(Source records)
------------------------------------------------

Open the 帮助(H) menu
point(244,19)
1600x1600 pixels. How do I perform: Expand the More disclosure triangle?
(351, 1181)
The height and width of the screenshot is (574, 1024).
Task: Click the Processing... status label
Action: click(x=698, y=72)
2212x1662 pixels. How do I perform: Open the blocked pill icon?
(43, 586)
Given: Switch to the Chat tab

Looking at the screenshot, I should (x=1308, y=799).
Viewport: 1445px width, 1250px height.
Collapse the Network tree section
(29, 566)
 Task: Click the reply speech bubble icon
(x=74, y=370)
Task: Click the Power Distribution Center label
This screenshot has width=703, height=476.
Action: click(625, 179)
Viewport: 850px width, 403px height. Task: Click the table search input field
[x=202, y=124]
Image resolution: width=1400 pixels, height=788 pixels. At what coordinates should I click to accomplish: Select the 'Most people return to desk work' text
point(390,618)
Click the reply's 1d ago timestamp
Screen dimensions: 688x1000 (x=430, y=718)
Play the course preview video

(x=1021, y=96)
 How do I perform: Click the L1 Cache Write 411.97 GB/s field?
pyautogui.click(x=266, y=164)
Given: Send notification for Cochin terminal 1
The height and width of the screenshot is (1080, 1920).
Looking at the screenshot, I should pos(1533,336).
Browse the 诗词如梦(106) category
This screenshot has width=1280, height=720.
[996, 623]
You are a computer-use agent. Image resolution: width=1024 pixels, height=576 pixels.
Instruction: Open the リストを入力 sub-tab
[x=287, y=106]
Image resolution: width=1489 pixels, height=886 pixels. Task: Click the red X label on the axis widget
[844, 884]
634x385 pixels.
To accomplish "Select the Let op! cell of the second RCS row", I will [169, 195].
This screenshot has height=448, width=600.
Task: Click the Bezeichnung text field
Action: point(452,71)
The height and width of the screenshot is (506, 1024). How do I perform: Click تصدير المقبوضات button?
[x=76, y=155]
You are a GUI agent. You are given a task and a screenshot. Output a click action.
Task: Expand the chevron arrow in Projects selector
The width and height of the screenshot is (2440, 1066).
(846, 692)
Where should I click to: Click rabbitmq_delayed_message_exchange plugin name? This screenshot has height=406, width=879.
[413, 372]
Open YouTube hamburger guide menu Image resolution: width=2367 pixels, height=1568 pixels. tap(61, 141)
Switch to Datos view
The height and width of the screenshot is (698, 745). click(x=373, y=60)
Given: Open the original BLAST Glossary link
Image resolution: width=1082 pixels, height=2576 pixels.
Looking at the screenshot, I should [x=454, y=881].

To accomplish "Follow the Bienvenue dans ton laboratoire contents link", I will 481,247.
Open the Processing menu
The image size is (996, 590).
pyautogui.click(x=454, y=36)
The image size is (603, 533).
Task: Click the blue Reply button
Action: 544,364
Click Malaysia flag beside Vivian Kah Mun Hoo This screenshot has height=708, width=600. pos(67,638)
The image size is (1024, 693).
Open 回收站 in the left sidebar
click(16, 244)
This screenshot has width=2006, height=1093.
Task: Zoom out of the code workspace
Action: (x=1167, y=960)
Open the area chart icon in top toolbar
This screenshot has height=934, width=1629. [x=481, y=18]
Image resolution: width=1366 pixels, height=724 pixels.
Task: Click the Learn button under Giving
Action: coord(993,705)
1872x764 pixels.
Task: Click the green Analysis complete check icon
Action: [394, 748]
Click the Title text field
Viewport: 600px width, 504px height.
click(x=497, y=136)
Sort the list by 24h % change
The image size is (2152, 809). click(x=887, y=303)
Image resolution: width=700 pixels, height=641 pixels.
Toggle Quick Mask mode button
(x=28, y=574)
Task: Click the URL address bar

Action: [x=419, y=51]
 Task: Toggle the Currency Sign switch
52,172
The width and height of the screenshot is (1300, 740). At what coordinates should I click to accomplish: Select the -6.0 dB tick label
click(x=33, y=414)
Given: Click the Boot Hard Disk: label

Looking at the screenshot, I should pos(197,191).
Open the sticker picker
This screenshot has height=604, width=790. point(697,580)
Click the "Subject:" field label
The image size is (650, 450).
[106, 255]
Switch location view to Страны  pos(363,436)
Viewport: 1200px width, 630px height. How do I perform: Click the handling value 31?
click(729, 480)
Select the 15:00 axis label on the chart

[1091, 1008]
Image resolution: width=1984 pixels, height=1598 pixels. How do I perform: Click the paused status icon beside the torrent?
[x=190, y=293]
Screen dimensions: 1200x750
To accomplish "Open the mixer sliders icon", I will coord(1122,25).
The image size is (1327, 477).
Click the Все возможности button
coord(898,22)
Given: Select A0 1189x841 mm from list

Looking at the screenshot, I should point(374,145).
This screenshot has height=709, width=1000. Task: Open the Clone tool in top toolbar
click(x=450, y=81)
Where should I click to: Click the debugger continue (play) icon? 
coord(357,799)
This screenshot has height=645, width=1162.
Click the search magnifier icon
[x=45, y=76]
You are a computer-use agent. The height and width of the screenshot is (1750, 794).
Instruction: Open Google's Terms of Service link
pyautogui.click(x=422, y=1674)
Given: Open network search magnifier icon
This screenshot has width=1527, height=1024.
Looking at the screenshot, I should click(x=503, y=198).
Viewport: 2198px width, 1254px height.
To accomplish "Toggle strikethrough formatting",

------------------------------------------------

Pick out every line in the entries above that contains the string "computer", and copy each of those lines in full.

**Correct answer**
You are a computer-use agent. Image resolution: width=1024 pixels, height=576 pixels.
You are a computer-use agent. The height and width of the screenshot is (1750, 794).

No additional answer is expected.